I've deleted the photos from my original "My Manhattan Neighbors" thread to gain space for Part Two photos. But you can read and see the original story of Bill and Coo at www.nycpaul.com/billncoo.

I will be uploading photos of the continuing story of Bill, Coo and family as the salt and pepper kids drop by. Bill's bright white feathers remain eye catching and Coo's almost solid black are deep and mysterious. But together they have been making some interesting combinations. And here are some photos to show that.


----------



## Guest (Dec 24, 2007)

now thats one awesome little squeaker you got there  thanks for sharing and keep up you wonderful never ending story for us


----------



## Skyeking (Jan 17, 2003)

Your pictures are such good/clear quality, the youngster is gorgeous, and the parents are lovely. Thank you So much for sharing!


----------



## Reti (Jul 20, 2003)

That is such a cute little youngster.
Great pics.

Reti


----------



## TAWhatley (Mar 6, 2001)

Great photos and quite lovely pigeons! Thanks for sharing them with us!

Terry


----------



## Maggie-NC (Jun 22, 2005)

Great pictures. That little squeaker is a beauty.


----------



## mr squeaks (Apr 14, 2005)

Now, THAT's what I call a pijie match made in heaven! They have such GORGEOUS photogenic squabs!! 

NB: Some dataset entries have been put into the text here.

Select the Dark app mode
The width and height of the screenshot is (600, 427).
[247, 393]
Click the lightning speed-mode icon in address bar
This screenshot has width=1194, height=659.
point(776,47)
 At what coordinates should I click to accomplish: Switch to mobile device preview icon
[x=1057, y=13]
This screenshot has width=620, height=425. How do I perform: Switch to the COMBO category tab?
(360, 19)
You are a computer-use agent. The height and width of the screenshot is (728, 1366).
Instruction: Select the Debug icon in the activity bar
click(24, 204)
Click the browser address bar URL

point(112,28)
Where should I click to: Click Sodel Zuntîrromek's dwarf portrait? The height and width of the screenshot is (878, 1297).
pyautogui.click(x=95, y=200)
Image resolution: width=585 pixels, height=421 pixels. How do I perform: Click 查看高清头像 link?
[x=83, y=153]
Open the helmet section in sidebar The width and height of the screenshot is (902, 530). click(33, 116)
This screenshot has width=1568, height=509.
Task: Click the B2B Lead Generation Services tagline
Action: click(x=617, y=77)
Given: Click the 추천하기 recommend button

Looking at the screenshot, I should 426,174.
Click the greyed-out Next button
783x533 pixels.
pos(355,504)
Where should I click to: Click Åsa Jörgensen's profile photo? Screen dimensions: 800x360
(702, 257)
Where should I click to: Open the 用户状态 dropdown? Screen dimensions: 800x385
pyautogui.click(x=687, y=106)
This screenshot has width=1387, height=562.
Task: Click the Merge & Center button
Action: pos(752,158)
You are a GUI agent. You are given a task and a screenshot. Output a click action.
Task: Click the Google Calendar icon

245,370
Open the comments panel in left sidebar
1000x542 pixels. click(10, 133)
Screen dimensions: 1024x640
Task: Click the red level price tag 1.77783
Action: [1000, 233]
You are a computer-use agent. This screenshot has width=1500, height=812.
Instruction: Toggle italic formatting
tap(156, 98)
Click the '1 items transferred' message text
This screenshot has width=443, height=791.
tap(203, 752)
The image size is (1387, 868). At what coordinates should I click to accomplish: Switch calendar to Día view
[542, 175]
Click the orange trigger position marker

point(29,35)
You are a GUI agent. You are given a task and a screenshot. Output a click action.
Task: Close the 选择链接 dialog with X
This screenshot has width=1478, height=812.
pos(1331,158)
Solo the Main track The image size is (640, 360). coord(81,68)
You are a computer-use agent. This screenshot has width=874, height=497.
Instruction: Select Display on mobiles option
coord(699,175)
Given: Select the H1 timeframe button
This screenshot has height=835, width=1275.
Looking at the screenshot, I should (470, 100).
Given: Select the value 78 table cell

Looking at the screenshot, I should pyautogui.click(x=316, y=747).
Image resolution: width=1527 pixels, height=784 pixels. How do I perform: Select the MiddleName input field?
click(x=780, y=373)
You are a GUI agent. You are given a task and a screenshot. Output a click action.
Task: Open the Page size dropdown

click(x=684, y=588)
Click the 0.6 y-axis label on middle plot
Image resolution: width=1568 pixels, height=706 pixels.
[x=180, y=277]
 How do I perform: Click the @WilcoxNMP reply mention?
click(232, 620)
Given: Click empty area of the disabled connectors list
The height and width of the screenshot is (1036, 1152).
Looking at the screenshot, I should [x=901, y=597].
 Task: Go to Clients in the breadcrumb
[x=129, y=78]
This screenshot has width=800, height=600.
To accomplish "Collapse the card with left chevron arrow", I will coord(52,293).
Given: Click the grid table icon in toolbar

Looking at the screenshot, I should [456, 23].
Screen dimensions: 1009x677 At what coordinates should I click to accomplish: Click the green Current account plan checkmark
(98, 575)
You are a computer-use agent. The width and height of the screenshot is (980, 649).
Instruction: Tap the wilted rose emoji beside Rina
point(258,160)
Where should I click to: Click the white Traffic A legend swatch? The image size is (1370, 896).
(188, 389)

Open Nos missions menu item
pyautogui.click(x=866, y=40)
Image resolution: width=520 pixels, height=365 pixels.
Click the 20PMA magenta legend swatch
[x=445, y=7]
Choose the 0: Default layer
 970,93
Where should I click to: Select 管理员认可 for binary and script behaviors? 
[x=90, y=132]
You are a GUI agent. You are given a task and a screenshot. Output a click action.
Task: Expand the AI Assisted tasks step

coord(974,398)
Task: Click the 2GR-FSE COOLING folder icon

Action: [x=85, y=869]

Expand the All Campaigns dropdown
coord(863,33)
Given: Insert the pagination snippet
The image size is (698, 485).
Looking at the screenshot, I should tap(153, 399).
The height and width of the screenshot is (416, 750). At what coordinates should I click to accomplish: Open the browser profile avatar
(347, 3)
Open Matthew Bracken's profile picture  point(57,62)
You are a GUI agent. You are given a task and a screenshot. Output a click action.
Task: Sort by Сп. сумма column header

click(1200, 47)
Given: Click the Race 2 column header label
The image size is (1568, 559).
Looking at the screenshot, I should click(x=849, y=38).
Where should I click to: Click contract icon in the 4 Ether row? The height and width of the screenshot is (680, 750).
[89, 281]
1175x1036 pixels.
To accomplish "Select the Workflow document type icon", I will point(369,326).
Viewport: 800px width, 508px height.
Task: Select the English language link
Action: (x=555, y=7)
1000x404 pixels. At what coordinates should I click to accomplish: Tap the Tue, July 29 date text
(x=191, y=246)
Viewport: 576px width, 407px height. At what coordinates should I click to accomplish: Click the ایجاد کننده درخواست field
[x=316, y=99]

Of course, Bill and Coo aren't slouches in the looks department either!

Thank you so much for posting, Paul!!!

WISHING YOU AND THE WHOLE FAMILY...


*A MOST MERRY CHRISTMAS!!*

FROM

_Shi & Squeaks_


----------



## MaryOfExeter (Sep 30, 2007)

What lovely little pidgies! 
Great pictures!
Merry Christmas


----------



## NYCPaul (Feb 15, 2007)

*My Pigeon Stage*

I've set up a box a few feet from my window which is like a stage for me to take pictures. The first photo shows a black'n'white who I call eagle because his white head reminds me of the American eagle. In photo 1 Eagle was on the window sill and very close to the camera with Bill and Coo "on stage." 

Picture two could be call Act Two with everyone coming on stage.

Picture three is another of the black'n'whites wondering if he has the guts to go "on stage."

Enjoy.

NYCPaul


----------



## Reti (Jul 20, 2003)

Another set of great pics. "Your" pijies are so cute and they looks so healthy and well cared for.

Reti


----------



## mr squeaks (Apr 14, 2005)

Nice set up there, PAUL! Many thanks for more in the PRETTY PIJIES series!

Wishing you and the lovely feathered ones all the best!

HAVE A *WONDERFUL*, *HEALTHY *AND *PROSPEROUS NEW YEAR!!*

Shi & Squeaks


----------



## maryjane (Jul 15, 2006)

What beauties.  Thanks for sharing the cute pictures.


----------



## Feather (Dec 8, 2005)

Still breathtaking!


----------



## TAWhatley (Mar 6, 2001)

Beautiful birds and great pictures! The "photo box" was a terrific idea!

Terry


----------